Alors que les révélations de WikiLeaks ont mis à mal la politique étrangère américaine et son programme "Af-Pak" (Afghanistan-Pakistan), entretien avec Guy Caussé, co-responsable du programme Afghanistan à Médecins du Monde depuis 25 ans.
Combien d’ONG humanitaires françaises sont présentes en Afghanistan, en particulier dans le cadre du collectif dont vous êtes le responsable depuis Paris ?

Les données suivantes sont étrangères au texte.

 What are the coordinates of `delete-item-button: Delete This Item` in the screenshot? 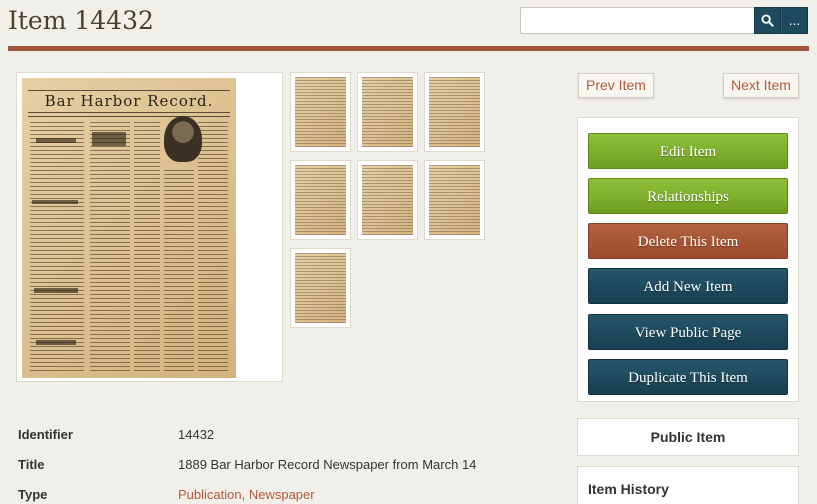 It's located at (688, 241).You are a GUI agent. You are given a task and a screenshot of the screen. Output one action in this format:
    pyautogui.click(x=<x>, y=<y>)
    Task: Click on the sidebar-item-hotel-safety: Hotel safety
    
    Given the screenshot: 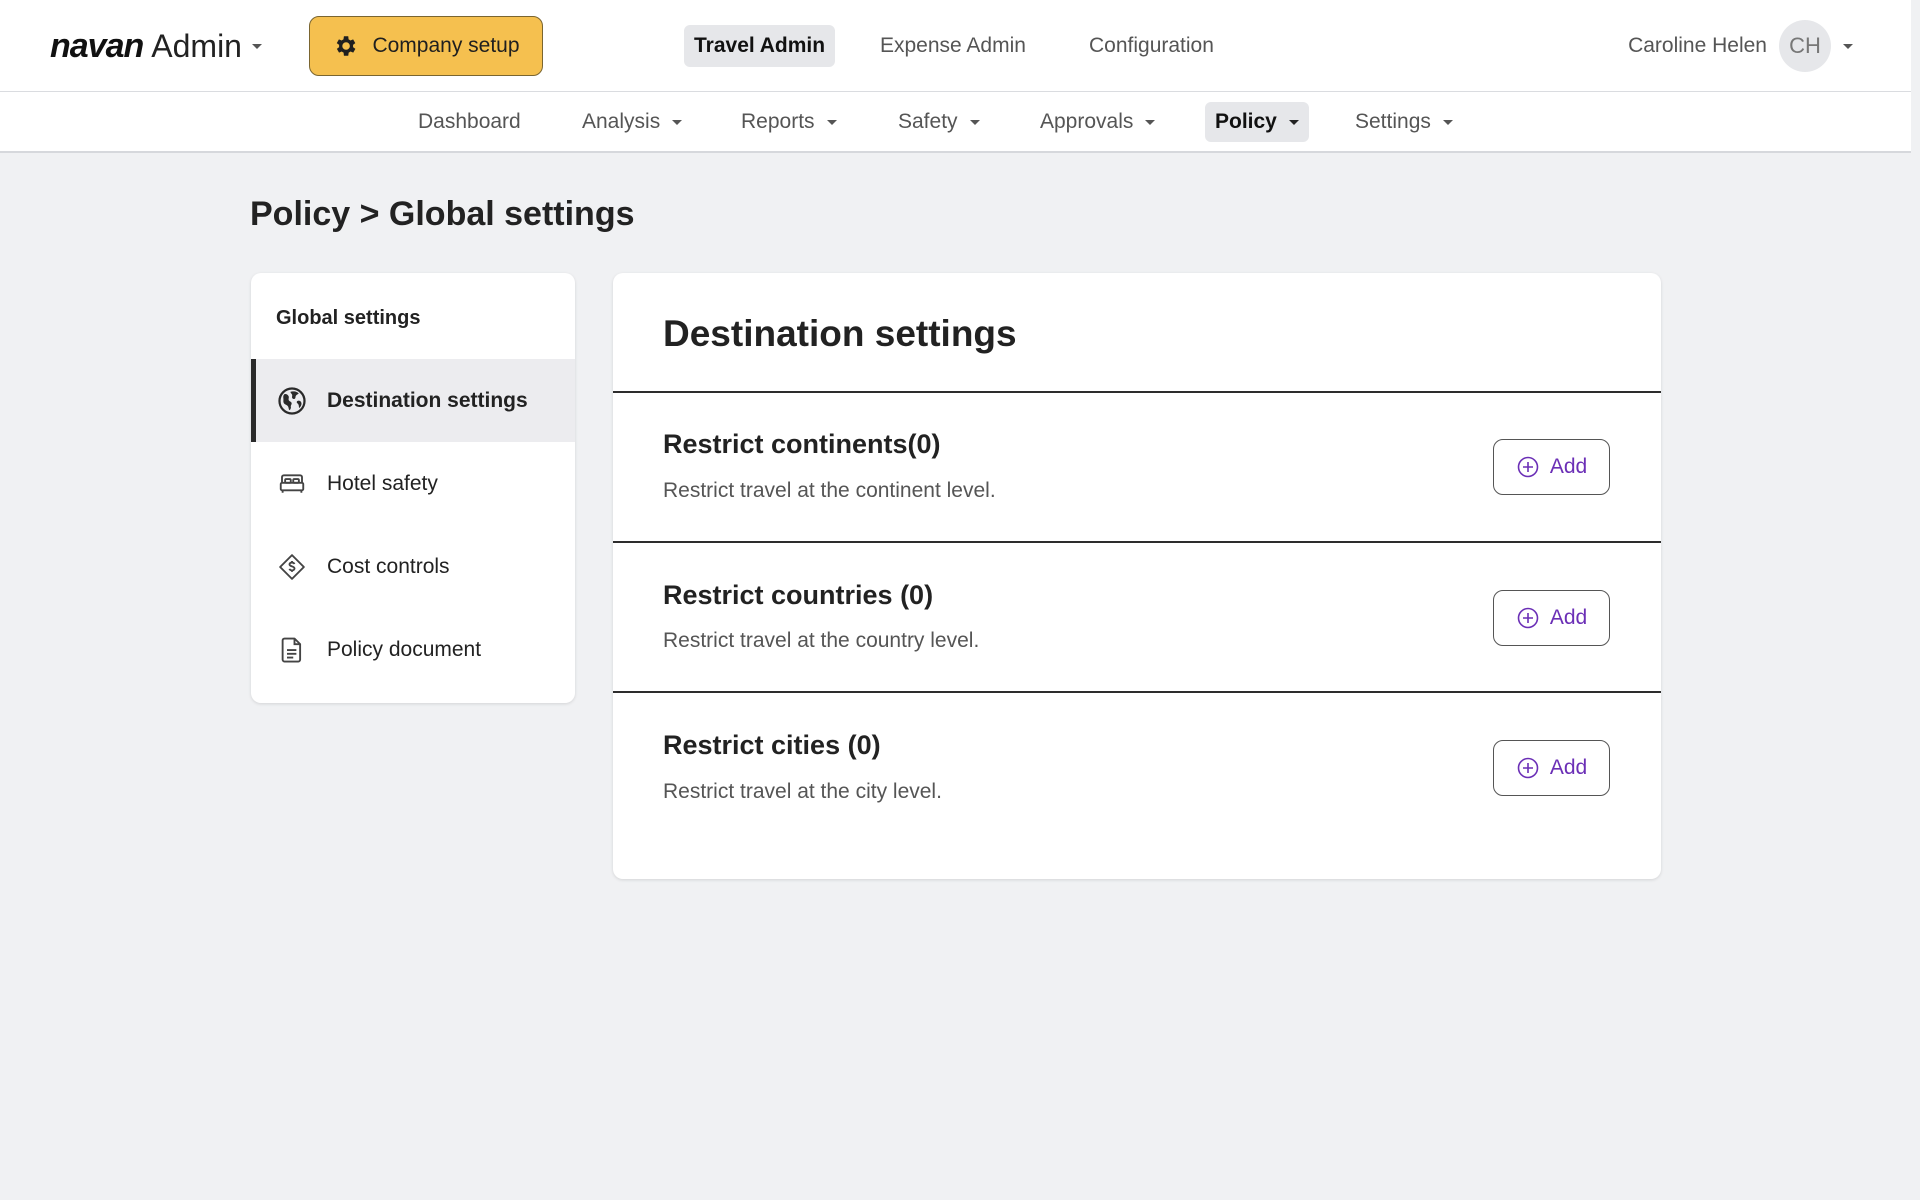 What is the action you would take?
    pyautogui.click(x=413, y=484)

Une vingtaine d’ONG françaises travaillent aujourd’hui sur l’Afghanistan. D’ailleurs, quand on parle de l’Afghanistan, on évoque en premier les militaires qui, hélas, se font tuer, mais on oublie de dire que la France est engagée dans ce pays depuis 25 ans par l’action humanitaire. Paris a donc une légitimité sur ce pays, une légitimité qui est liée au peuple afghan. Depuis des années, on nous parle d’intérêts géopolitiques, mais je pense que jamais personne n’a donné la parole aux afghans ! La première des choses à faire serait d’entendre leurs voix, qui sont multiples et variées, mais qui n’ont pas beaucoup d’échos.

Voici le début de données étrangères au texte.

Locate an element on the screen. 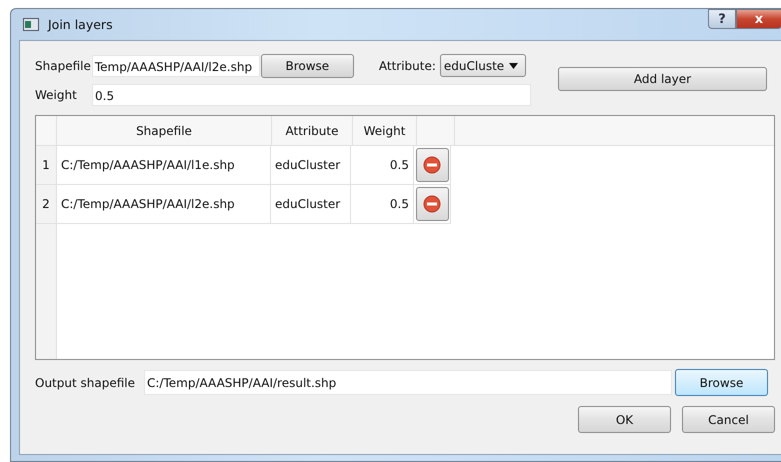  ok-button: OK is located at coordinates (624, 420).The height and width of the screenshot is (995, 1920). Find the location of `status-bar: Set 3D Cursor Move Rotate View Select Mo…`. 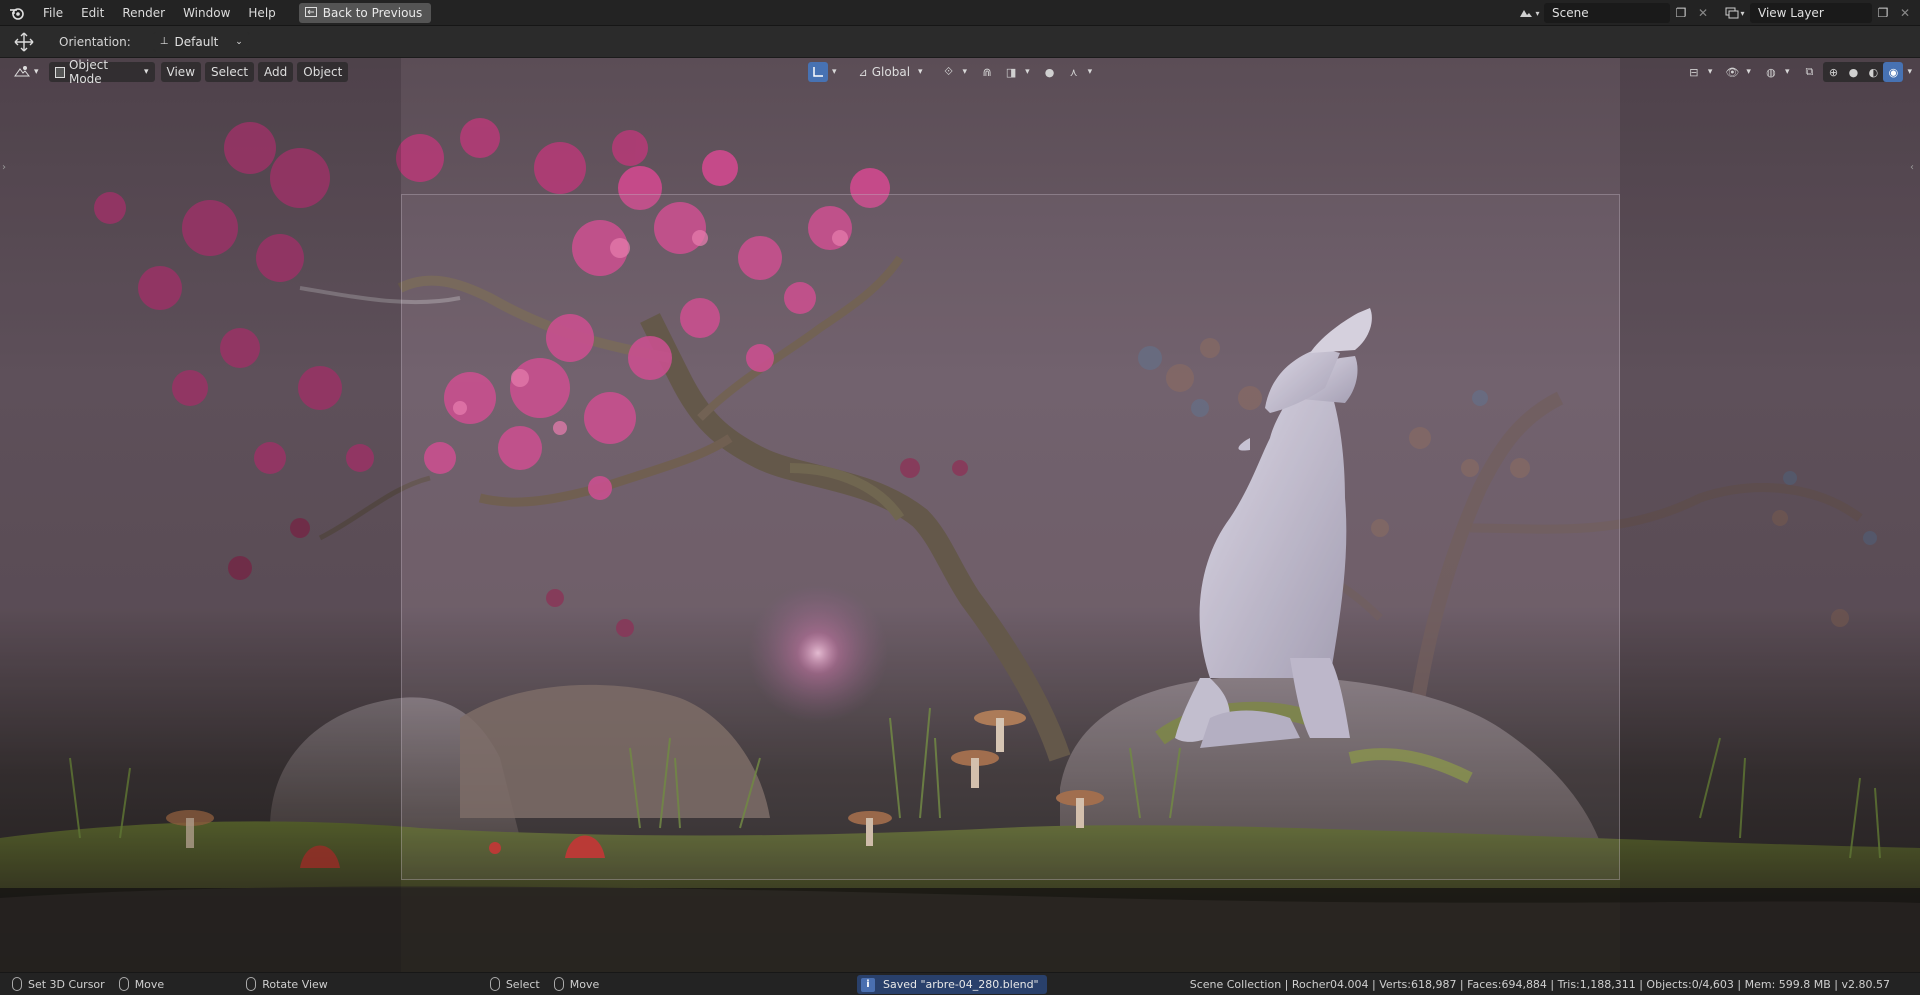

status-bar: Set 3D Cursor Move Rotate View Select Mo… is located at coordinates (960, 984).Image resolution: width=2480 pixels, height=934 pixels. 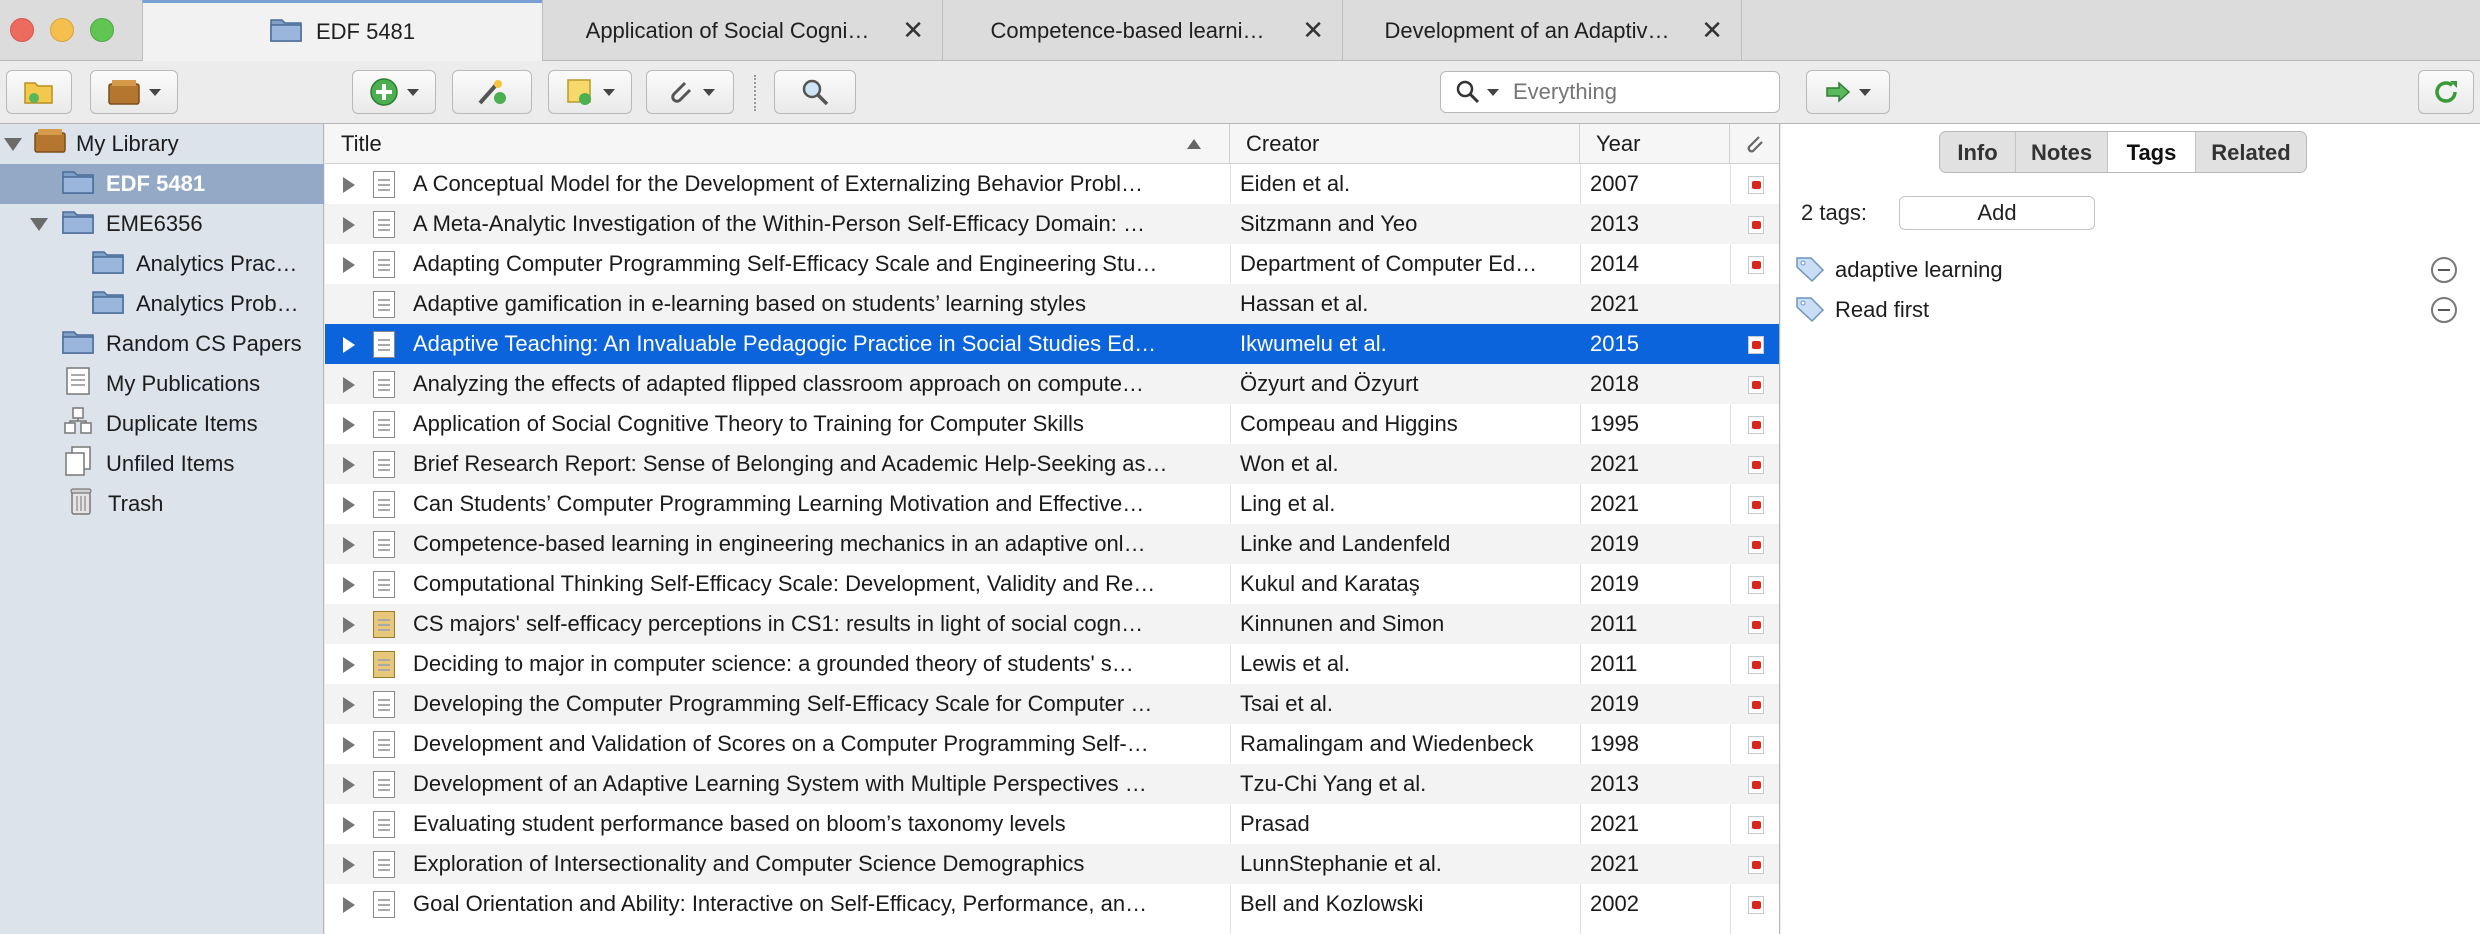 I want to click on sidebar-item-random-cs-papers: Random CS Papers, so click(x=162, y=344).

La force de l’humanitaire est justement d’être la « voix des sans-voix ». Si on peut relayer ce que l’on apprend sur le terrain et permettre ainsi une prise de parole, sachant que le peuple afghan a sa légitimité historique, culturelle, politique, cette légitimité politique pourra justement s’incarner, ce que ne permet pas le pouvoir en place actuellement. Il faut savoir que les Afghans ne se reconnaissent pas dans les Taliban, qui veulent donner au pays une marche basée sur l’aspect religieux et intégriste.

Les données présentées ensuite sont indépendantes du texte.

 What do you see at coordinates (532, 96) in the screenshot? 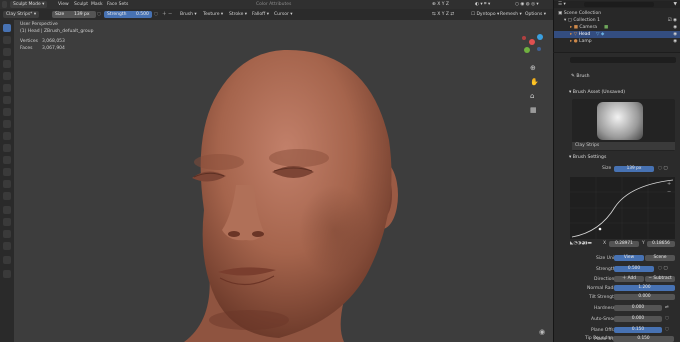
I see `camera-view-icon: ⌂` at bounding box center [532, 96].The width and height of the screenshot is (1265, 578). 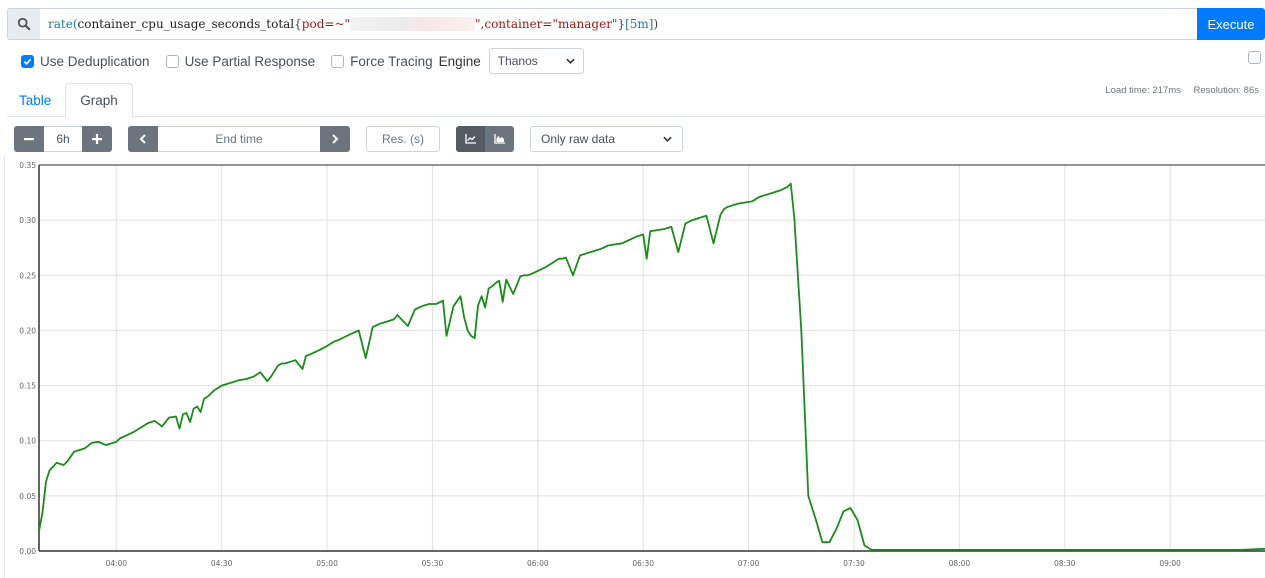 I want to click on x-tick-label: 08:00, so click(x=960, y=564).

A propos de l’aide humanitaire internationale, la présence d’ONG occidentales est parfois justement perçue comme une forme de « colonisation ». Qu’en pensez-vous ?
Il faut gommer les excès de l’aide internationale : des entreprises multiples et variées qui publient des rapports pas toujours très utiles… C’est une forme de colonisation en effet, sauf qu’il existe un autre type d’action humanitaire dans lequel nous nous inscrivons, celui de l’accompagnement actif. Quand on sait l’intelligence, la volonté et la fierté des Afghans, on peut miser sur l’avenir car se sont des gens qui peuvent très bien se prendre en charge, à condition, j’insiste, de les accompagner et cela vaut dans tous les domaines (éducation, administration, etc.). Donnons de la dignité aux Afghans ! Ne soyons pas, surtout, dans l’exploitation d’un peuple et, même, d’un territoire. Notre légitimité ne pourra être entendue et respectée qu’à partir du moment où l’on respectera le peuple afghan. Il y a des choses à savoir sur ce pays, des choses dont on ne parle jamais. Le peuple afghan n’est pas inaccessible au progrès !
On a, semble-t-il, souvent l’impression inverse. Mais alors comment se traduit sur le terrain cette notion de progrès ?
L’Afghanistan est un pays difficile, en zone montagneuse. Or, on s’est rendu compte qu’en terme de communication, et c’est important, la téléphonie mobile a pris le dessus sur la téléphonie traditionnelle. Le moindre cocher avec sa charrette dans les rues de Kaboul dispose de son téléphone portable ! Une richesse dans les télécoms, la télévision, des journaux qui ne sont pas partout mais il y en a !
Question complexe et sensible, à propos de ce qu’on appelle le « militaro-humanitaire » : quels sont les rapports, les contacts sur le terrain entre les organisations humanitaires et les forces militaires ?
Qui dit militaire dit obligatoirement manipulation politique : le militaire ne peut être que le reflet d’une politique, il en est le bras armé. Les Afghans veulent être chez eux, point final ! Par la légitimité humanitaire, donnons-leur justement cette possibilité de vivre chez eux !
Il y a des situations sur l’aspect militaire qui ont suscité des polémiques. En juillet 2008 par exemple : 10 soldats français tués en Afghanistan. Sauf que le même jour, 60 civils afghans ont également été tués, mais presque personne n’en a fait écho. Pour beaucoup, la situation est assez floue : combattre des Talibans armés et en même temps, en tant que militaire, faire de l’humanitaire, et défendre une population en étant armé… N’est-ce pas un peu ambigu ?
Bien sûr. Et il y a plus de civils tués en Afghanistan que de soldats. Ce qu’il faut comprendre de manière générale, et ce qui est important, c’est que les Afghans ne veulent pas d’un pouvoir taliban. Ils n’en veulent pas, ils veulent vivre en paix mais ont besoin d’aide car c’est un pays très pauvre. Ils pourront ensuite faire leurs choix, sans qu’il y ait une mainmise étrangère sur leur territoire.